**Text excerpt:**
********************

However, if I try to read it telling it the document is EUC-JP it says its
good.
Also, when I change the transformer to use EUC-JP it creates the same
document bit-for-bit (other than changing the XML header to say EUC-8).
Other character sets (UTC, etc) result in a different document.
So, my conclusion is that by default the XML DOM says its UTF-8 in the
header, but ALWAYS uses the platform default unless you specify something
else (UTC for example).
Has anyone else seen this?
Here is my transformer...
Document new_document = documentBuilder.parse("japan2.xml");
System.out.println("I just read japan2.xml");
DOMSource new_source = new DOMSource(new_document);
StringWriter new_writer = new StringWriter();
StreamResult new_result = new StreamResult(new_writer);
Properties p = transformer.getOutputProperties();
//try explicit EUC
//p.setProperty(OutputKeys.ENCODING, "EUC-JP");
//try default (EUC)
//p.setProperty(OutputKeys.ENCODING,
//new OutputStreamWriter(new
ByteArrayOutputStream()).getEncoding());
//try UTF explicityly
//p.setProperty(OutputKeys.ENCODING, "UTF-8" );
transformer.setOutputProperties(p);
Properties p2 = transformer.getOutputProperties();
p2.list(System.out);
transformer.transform(new_source, new_result);
String new_text_doc = new_writer.toString();
System.out.println("XML doc is "+new_text_doc );
Resulting document...

********************

**Information supplied:**
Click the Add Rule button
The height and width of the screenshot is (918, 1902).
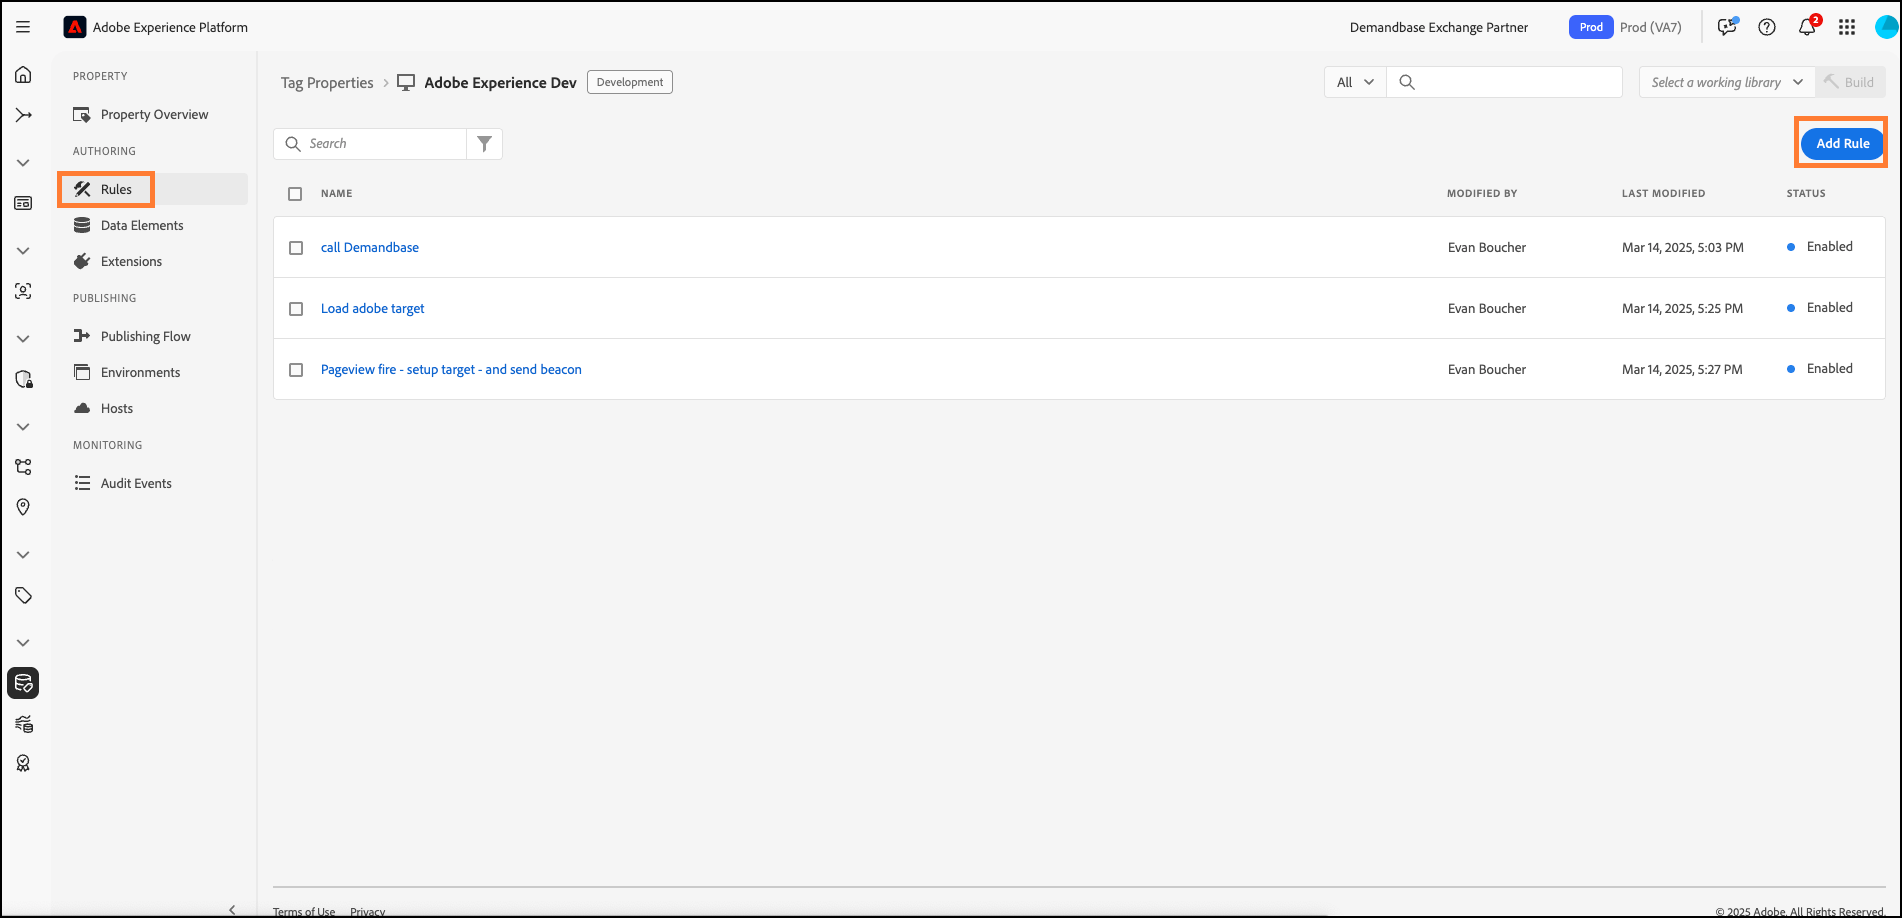click(1842, 143)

********************

**Set problem:**
In the XML encoding post, which file does the transformer code parse?

**Task result:**
japan2.xml